**Page text:**
┌──
Studio album by Acid Drinkers
- Released: December 1994 (Poland)
- Recorded: 8 September – 3 October 1994
- Studio: Modern Sound Studio, Gdynia
- Genre: Thrash metal, crossover thrash, heavy hardcore
- Length: 39:23
- Label: Mega Czad, Metal Mind Productions
- Producer: Acid Drinkers

Acid Drinkers chronology
| Fishdick (1994) | Infernal Connection (1994) | The State of Mind Report (1996) |

= Infernal Connection =

Infernal Connection is the fifth studio album by Polish thrash metal band Acid Drinkers. It was released in December 1994 in Poland through Mega Czad. The album was recorded from 8 September to 3 October 1994 at Modern Sound Studio in Gdynia. The cover art was created by Tomek Molka and Litza and photos by Kazik Staszewski and Jacek Gulczyński.

Infernal Connection is considered to be one of the most important albums in the Polish rock history.
└──
**Set task 1:** Replace "cover art" with "artwork" in the album text, starting with "Infernal Connection is the" and going on through "and Jacek Gulczyński.".
**Set task 2:** Name every person whom the album text credits with the cover art or the photos.
**Set task 3:** Using the album text, explain where Infernal Connection falls in the band's chronology.
Draw solely on the album text above.

**Supplied entries:**
┌──
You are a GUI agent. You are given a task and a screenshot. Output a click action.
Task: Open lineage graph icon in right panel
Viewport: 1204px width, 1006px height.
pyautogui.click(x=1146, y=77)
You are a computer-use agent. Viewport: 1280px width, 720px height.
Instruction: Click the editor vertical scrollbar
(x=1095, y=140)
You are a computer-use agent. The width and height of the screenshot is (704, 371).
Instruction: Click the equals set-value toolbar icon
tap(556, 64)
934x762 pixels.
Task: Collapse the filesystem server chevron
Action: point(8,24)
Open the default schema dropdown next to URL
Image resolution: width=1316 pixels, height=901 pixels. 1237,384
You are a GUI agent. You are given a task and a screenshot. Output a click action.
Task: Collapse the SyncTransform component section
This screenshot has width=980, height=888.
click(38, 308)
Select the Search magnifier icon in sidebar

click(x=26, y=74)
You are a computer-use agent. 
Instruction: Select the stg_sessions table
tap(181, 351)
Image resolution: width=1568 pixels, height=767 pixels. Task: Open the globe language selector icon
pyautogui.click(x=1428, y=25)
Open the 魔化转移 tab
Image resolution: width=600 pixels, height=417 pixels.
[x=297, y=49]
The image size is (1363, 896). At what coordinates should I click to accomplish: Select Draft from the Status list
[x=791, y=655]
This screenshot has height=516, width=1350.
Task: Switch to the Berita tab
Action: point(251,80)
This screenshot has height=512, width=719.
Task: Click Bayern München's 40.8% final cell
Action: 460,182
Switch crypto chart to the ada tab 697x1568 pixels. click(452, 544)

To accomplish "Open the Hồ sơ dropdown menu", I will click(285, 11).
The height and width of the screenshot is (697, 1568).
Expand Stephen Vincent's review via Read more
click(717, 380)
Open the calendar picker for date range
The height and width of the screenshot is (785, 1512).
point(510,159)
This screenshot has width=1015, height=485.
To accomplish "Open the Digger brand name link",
└──
**Correct result 1:**
Infernal Connection is the fifth studio album by Polish thrash metal band Acid Drinkers. It was released in December 1994 in Poland through Mega Czad. The album was recorded from 8 September to 3 October 1994 at Modern Sound Studio in Gdynia. The artwork was created by Tomek Molka and Litza and photos by Kazik Staszewski and Jacek Gulczyński.

**Correct result 2:** Tomek Molka, Litza, Kazik Staszewski, Jacek Gulczyński

**Correct result 3:** Infernal Connection is the fifth studio album by Acid Drinkers, released in December 1994. The chronology places it after Fishdick (1994) and before The State of Mind Report (1996).